13. The 1st – 5th Respondents state that vide a letter reference No. KEBS/HQ/MS/9/1/9, dated 17th September, 2018 the KEBS informed the DCI and the Agency that rice samples marked BS201830353, BS201830357, BS201830360, BS201830361 BS201830362, BS201830363, BS201830365, BS201830366, BS201830372 and BS201830371 had failed in grading and therefore should not be released to the owner for sale in the market and should be condemned for destruction. (A copy of the letter was attached to replying affidavit of Joseph G. Ng’ang’a and marked ‘JGN – 1’)
14. The Respondents further aver that vide another letter dated 17th September, 2018 referenced KEBS/HQ/MS/9/1/9/8 the KEBS informed the 3rd Respondent that rice samples marked BS201830358, BS201830364, BS201830367, BS201830368, BS201830369 and BS201830370 had complied and the rice should be released to the owner for sale in the market. (A copy of the letter was attached to the said affidavit and marked ‘JGN 2’.)
15. The Respondents state and maintain that the rice samples aforesaid which have failed in grading should not be released for public consumption but ought to be destroyed. They allege that the release of the condemned rice to the public will contravene the provisions of Article 43 (1) (c) of the Constitution of Kenya which protects every person’s right to adequate food of acceptable quality.

• [Stated goal A]:
In the court text, which constitutional provision do the Respondents say releasing the condemned rice would contravene?
The entries below have no connection to the court text above.

• [Record list]:

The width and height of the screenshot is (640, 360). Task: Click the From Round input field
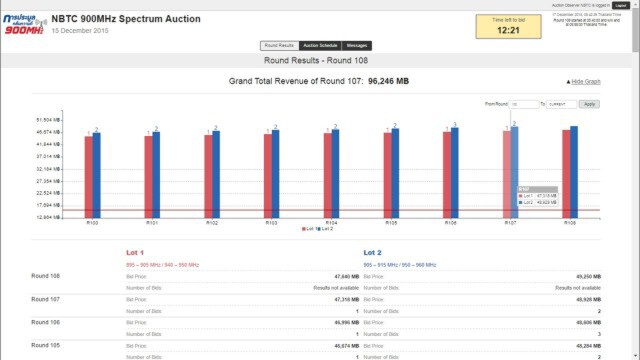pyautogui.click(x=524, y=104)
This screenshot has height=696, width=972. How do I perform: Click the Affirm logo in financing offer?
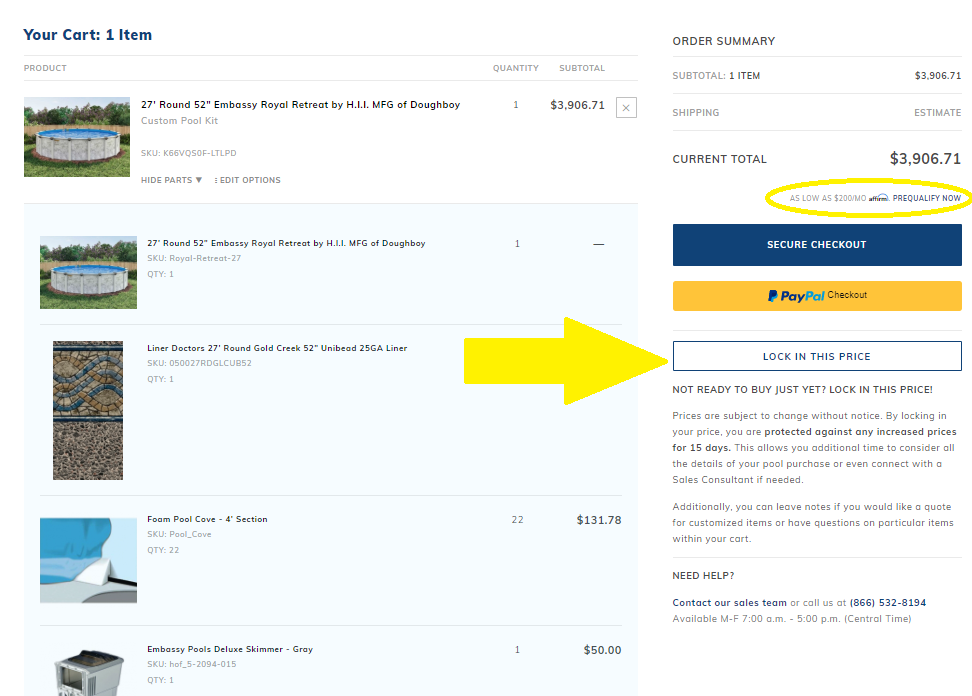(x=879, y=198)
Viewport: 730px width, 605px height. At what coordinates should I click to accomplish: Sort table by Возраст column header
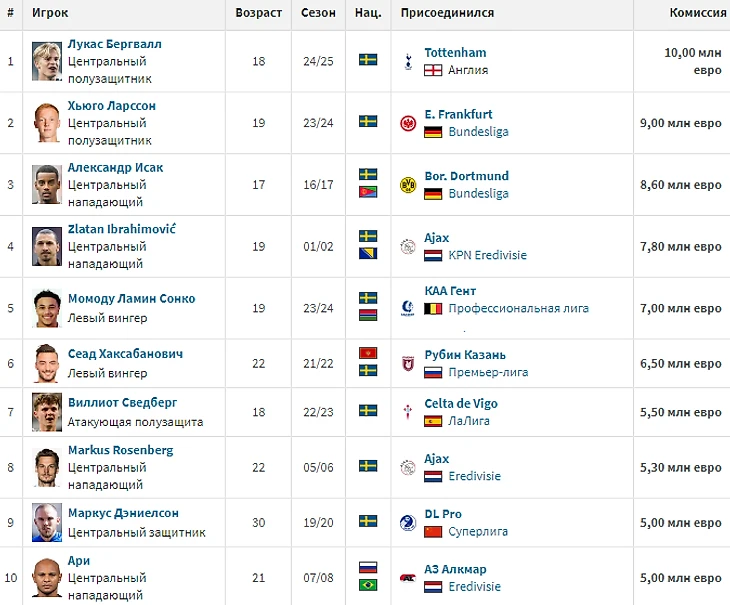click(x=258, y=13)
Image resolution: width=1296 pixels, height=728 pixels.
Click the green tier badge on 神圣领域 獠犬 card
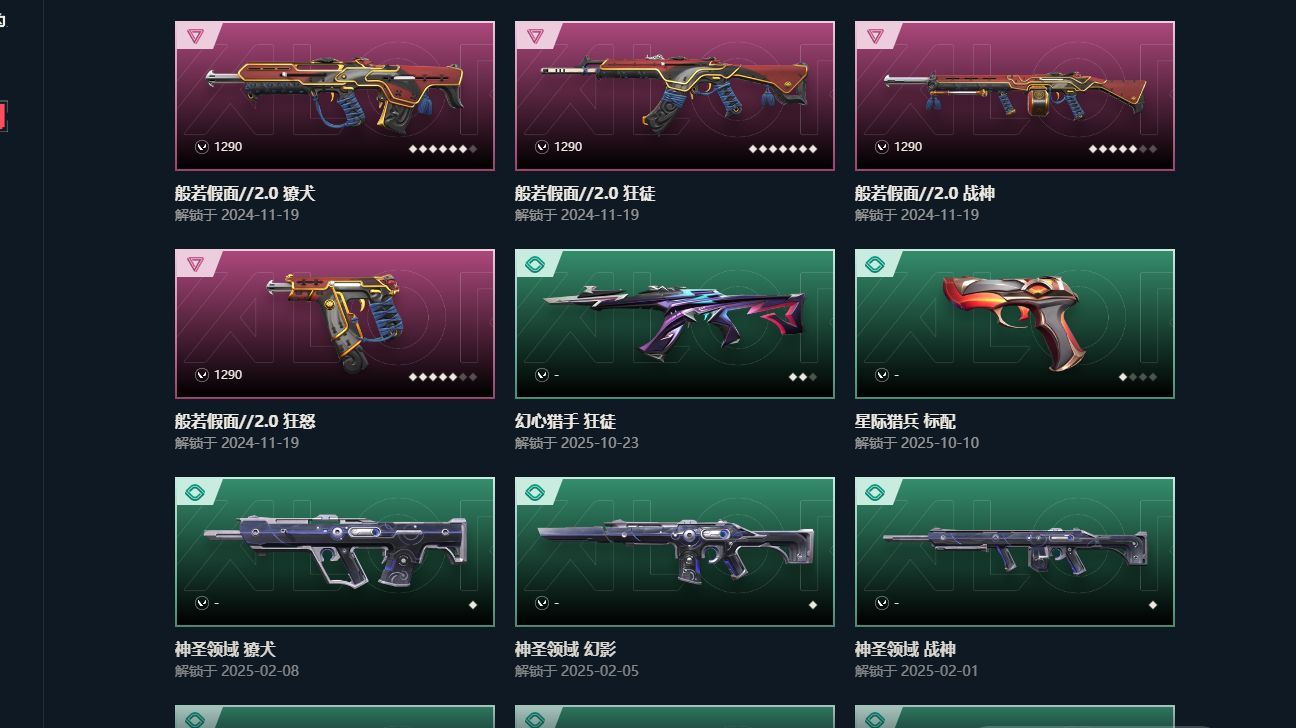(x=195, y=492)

==

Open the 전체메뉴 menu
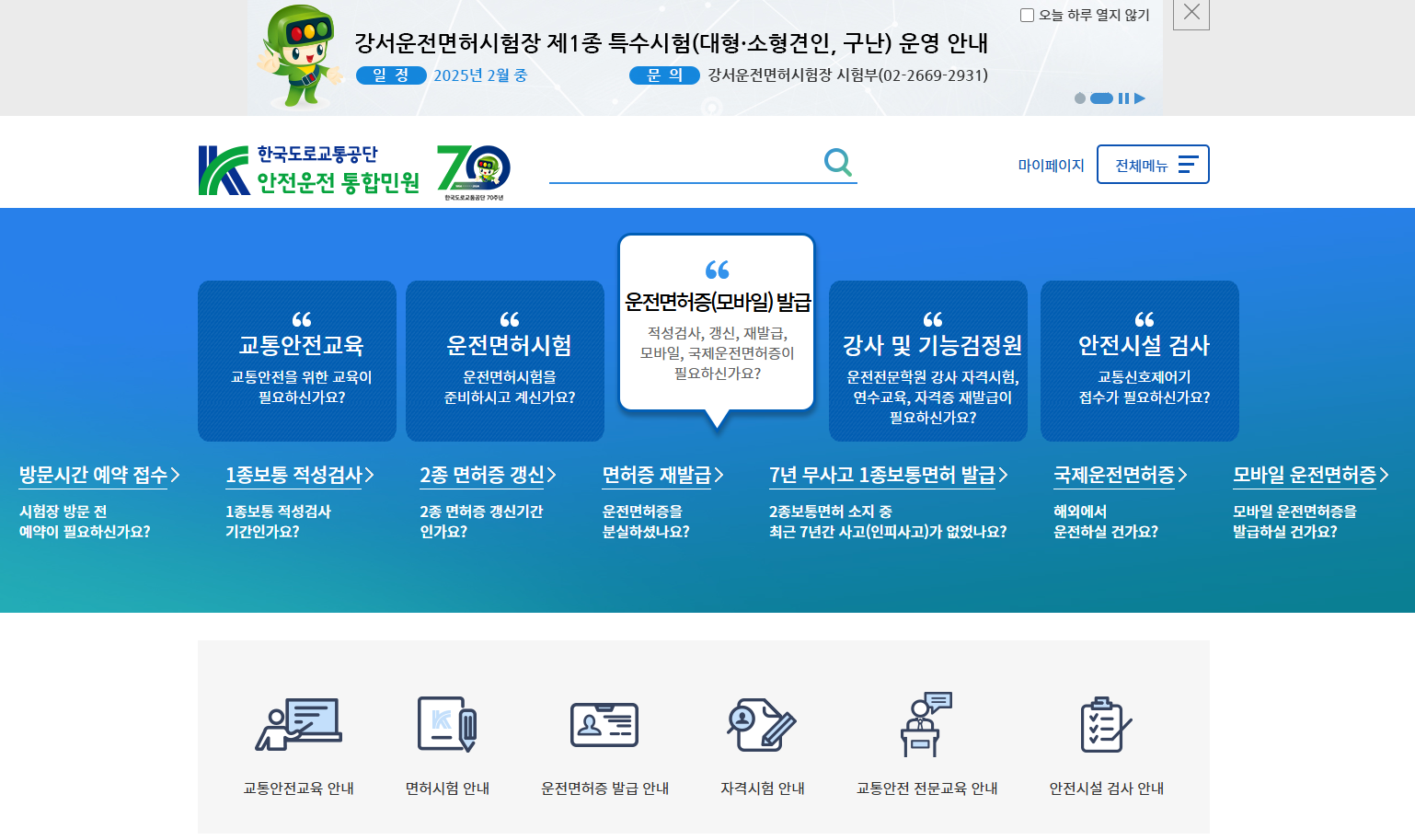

• [Stated goal B]:
Please put the entries from the line with "This screenshot has" up to and including the line with "(x=195, y=492)" into a two-column CSV with the columns input and output, one row per entry. Each value goes in one quoted field with line breaks turned into spaces, and the pictures stay out.

• [Exercise output A]:
Article 43 (1) (c) of the Constitution of Kenya.

• [Exercise output B]:
input,output
"This screenshot has height=696, width=972. How do I perform: Click the Affirm logo in financing offer?","(x=879, y=198)"
"Viewport: 730px width, 605px height. At what coordinates should I click to accomplish: Sort table by Возраст column header","click(x=258, y=13)"
"Image resolution: width=1296 pixels, height=728 pixels. Click the green tier badge on 神圣领域 獠犬 card","(x=195, y=492)"